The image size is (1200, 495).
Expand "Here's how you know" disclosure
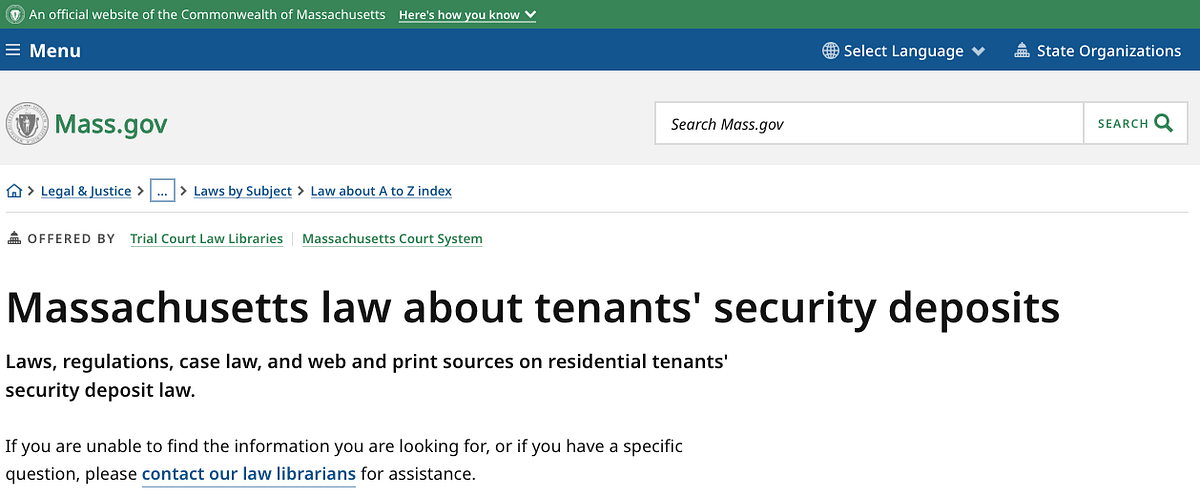467,15
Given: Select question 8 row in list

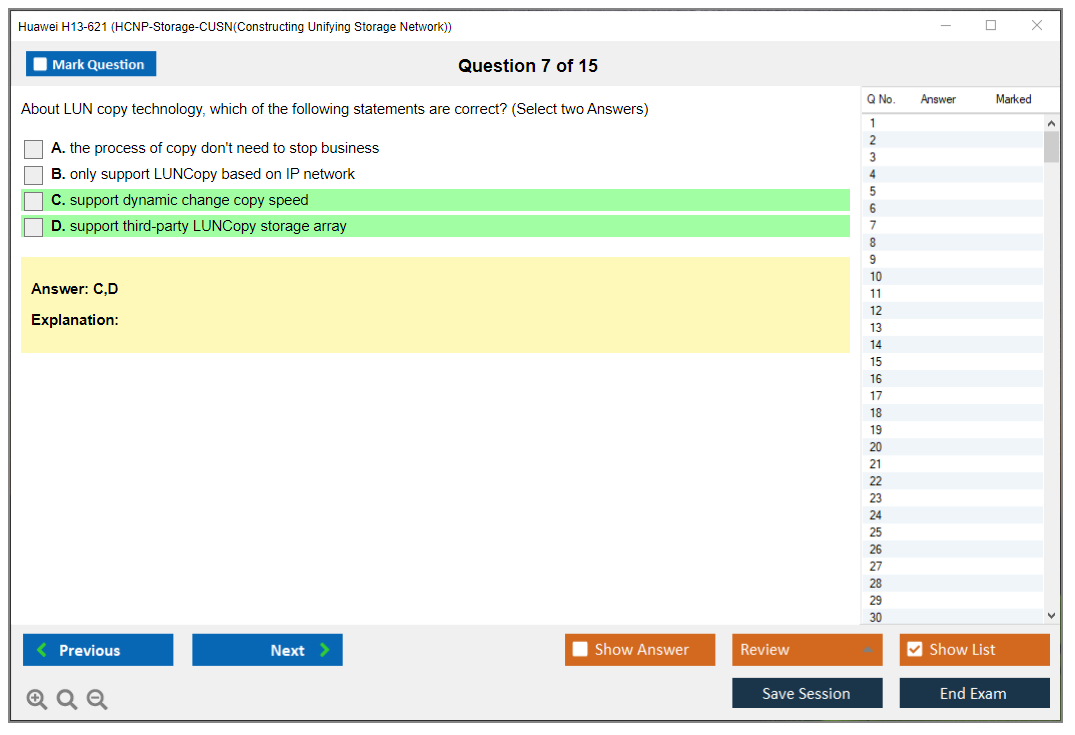Looking at the screenshot, I should (873, 243).
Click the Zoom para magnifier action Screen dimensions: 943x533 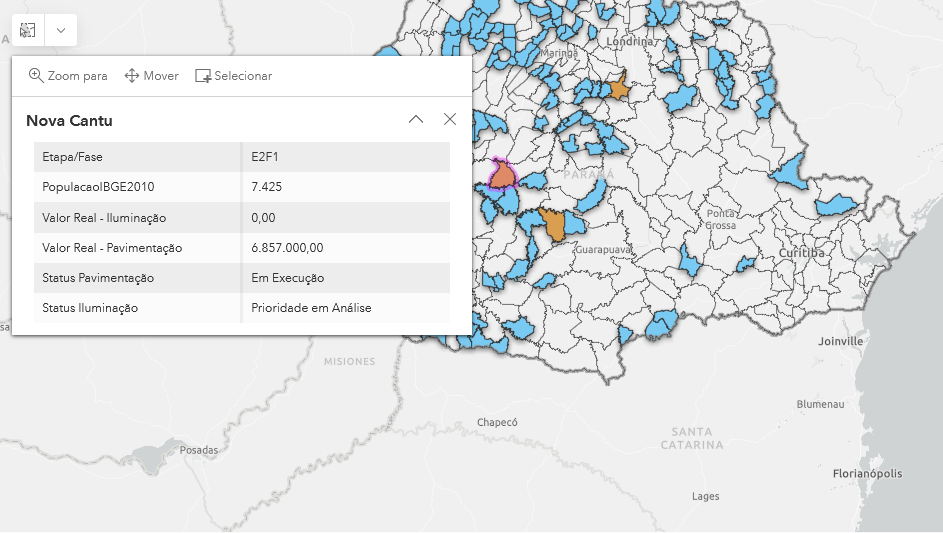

---

Problem details |
Your task is to set down the records shown above exactly, minus any pictures.

Problem solution |
The image size is (1200, 495).
Expand "Here's how you know" disclosure
467,15
Given: Select question 8 row in list

Looking at the screenshot, I should (873, 243).
Click the Zoom para magnifier action Screen dimensions: 943x533 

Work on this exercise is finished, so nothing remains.